EXERCISE DESCRIPTION.
Below are the entries to work from; restate word for word the portion that opens with the line containing "This screenshot has height=800, width=480." and closes with the line containing "The width and height of the screenshot is (1256, 492).", keeping both.

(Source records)
++++
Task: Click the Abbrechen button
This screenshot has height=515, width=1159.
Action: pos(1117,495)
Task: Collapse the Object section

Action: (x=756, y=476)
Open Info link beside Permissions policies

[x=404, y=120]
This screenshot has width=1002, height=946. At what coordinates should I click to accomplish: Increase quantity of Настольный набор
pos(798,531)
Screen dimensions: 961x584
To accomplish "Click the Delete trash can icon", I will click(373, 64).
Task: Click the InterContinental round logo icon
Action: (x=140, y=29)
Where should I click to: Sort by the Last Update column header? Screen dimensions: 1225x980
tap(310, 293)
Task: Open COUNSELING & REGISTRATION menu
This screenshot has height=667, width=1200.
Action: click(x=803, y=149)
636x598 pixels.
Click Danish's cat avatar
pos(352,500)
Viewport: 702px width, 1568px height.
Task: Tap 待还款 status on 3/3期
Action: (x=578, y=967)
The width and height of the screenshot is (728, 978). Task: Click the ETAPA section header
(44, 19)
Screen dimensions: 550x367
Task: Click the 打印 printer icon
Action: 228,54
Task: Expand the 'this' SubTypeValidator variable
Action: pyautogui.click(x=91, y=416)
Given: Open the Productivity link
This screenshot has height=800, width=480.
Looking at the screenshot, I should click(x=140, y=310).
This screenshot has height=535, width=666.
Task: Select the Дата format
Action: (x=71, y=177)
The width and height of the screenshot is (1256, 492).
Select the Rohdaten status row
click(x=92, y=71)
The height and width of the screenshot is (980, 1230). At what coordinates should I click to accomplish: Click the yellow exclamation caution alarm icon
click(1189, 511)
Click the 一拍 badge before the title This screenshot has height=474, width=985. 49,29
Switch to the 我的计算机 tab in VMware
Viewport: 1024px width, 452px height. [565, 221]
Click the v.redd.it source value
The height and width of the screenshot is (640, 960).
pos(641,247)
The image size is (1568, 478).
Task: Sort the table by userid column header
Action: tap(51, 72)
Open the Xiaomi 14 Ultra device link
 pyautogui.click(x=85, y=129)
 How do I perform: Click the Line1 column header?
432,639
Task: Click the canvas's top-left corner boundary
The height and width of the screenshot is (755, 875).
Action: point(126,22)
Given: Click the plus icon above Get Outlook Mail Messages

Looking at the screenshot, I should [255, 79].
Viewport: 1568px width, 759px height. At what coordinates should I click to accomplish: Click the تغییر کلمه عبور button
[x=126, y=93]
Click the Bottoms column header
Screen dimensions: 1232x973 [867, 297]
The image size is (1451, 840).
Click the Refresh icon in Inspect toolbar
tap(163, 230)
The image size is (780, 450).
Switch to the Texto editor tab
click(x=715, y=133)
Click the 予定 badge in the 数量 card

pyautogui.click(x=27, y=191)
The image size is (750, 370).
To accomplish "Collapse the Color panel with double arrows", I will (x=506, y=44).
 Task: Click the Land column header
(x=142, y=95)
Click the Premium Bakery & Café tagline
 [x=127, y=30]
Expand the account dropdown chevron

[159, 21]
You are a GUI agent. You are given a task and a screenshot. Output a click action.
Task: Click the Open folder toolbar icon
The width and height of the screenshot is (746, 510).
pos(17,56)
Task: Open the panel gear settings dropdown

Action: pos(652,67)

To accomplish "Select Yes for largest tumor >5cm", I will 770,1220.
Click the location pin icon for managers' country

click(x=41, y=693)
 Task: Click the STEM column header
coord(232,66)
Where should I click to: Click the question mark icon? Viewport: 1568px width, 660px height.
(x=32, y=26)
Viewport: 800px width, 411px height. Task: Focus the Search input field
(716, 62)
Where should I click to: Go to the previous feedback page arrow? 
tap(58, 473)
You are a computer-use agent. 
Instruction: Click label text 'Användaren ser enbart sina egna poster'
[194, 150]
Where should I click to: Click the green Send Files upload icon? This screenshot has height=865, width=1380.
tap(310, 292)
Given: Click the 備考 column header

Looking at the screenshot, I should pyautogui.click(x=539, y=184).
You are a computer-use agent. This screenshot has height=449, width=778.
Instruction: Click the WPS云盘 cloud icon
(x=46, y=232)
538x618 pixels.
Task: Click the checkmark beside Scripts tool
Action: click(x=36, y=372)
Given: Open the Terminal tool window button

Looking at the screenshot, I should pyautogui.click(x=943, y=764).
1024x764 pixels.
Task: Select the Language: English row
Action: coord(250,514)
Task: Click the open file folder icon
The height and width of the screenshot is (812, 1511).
++++
ANSWER TO THE PROBLEM.
This screenshot has height=800, width=480.
Looking at the screenshot, I should click(x=140, y=310).
This screenshot has height=535, width=666.
Task: Select the Дата format
Action: (x=71, y=177)
The width and height of the screenshot is (1256, 492).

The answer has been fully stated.